How to write the main body of your essay

Now that you have finished your introduction and the foundation is laid for the rest of your essay, it is time to get to the part of coursework which is usually seen as the most daunting: that of actually putting together all of your research and understanding into a balanced, well written, perfectly organised, well-argued and solidly supported piece of original text. Trust us, we understand just how much of a challenge this appears to all students. With your effort and the skills you will learn in the following section, this will become a less daunting challenge and will, most likely, become something that you look forward to in the future. If you follow our suggestions, every essay from here on, through university and beyond, will be a less formidable task.

Building the Main Body of Your House

The ‘Main Body’ of your essay is the main structure of your house. It is where you will place and display all of your contents and it is the place where the inhabitant – your reader – is going to spend most of her time. This is where the examiner is going to ‘live’ for a sustained period of time. They want to sit in the chairs, lie in the beds, read the books on the bookshelf, and watch TV. The reader is going to spend a great deal of time evaluating what you write and how you write it.
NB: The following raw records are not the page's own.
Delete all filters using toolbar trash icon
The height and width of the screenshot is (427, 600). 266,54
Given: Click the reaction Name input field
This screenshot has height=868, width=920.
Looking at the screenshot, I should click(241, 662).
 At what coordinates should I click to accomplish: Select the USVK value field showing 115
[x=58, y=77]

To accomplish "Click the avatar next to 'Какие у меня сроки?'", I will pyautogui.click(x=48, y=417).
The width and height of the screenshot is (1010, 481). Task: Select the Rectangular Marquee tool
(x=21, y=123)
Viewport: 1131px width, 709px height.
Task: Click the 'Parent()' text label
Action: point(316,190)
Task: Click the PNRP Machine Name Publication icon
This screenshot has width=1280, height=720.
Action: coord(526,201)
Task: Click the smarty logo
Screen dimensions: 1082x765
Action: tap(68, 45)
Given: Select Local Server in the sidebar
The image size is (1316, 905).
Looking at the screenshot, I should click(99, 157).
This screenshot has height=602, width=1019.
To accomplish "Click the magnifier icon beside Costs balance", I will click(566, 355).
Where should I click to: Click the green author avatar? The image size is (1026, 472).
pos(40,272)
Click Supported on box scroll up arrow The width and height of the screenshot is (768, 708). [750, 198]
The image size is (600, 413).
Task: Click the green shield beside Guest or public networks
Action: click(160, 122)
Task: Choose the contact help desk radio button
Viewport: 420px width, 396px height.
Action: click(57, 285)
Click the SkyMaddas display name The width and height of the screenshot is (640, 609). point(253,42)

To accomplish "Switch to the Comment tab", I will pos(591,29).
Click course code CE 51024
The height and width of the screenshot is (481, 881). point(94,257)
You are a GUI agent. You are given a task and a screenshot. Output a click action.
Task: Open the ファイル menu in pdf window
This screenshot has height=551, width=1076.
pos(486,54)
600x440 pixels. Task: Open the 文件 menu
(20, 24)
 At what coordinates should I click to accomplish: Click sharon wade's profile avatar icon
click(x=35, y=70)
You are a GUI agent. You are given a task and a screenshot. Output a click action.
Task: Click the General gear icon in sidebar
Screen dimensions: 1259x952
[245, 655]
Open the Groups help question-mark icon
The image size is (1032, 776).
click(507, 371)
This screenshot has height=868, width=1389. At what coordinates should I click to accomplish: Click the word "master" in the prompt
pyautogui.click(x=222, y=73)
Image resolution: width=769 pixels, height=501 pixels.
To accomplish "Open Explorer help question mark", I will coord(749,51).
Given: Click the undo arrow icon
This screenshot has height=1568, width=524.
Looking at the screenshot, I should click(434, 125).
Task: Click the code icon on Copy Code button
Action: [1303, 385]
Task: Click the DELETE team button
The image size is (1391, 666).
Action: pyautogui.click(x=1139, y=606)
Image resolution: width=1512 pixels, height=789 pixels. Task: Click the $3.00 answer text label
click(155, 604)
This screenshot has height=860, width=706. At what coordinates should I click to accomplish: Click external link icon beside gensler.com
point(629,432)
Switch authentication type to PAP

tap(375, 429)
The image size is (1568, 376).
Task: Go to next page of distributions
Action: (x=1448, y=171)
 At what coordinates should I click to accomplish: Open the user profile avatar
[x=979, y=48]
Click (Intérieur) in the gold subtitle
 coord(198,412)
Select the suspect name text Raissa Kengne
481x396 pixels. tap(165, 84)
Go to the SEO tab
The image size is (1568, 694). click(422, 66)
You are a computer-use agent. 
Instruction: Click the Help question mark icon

They are going to award marks (or not) depending upon how readily understandable your work is, and how closely you fulfil the criteria outlined in the mark scheme. In a sense, your examiner is the inhabitant of your house, but she is also a building regulations inspector – she will determine whether your construction work meets industry standards. Above all, the examiner wants to feel comfortable in the house that you have built for them – make sure it is.

02 Main 01 0102 Main 01 02

The Purpose of the Main Body

  • To demonstrate that you understand the complexities of the topic being discussed.
  • To demonstrate that you have adhered to the mark schemes and understood the exam board guidelines.
  • To prove that you can organise, clearly and effectively, all of your research around the question that is being asked.
  • To expand upon any key terms encoded in the question/title.
  • To demonstrate a high level of relevant knowledge related to the topic.
  • To compare and contrast the key arguments that orbit the topic/s of the title.
  • To find continuities and changes within the topic or time period and give reasons for these.
  • To highlight any similarities and differences within the topic or time period and give reasons for these.
  • To prove that you understand and, perhaps more importantly, can deploy relevant historiography.
  • To demonstrate a high level of synoptic understanding across the topic and time period.
  • To provide high level evaluation of the evidence, sources, and historiography.
  • To make consistent, well supported, judgements related to the question under discussion.
  • To show your character through the originality and organisation of the content.
  • To demonstrate a sophisticated level of language deployment.
  • To demonstrate a high level of research and use of evidence.

Don’t worry if you don’t quite understand all of the above, as we go through this unit together, it will become clear what you need to do and how you can do it.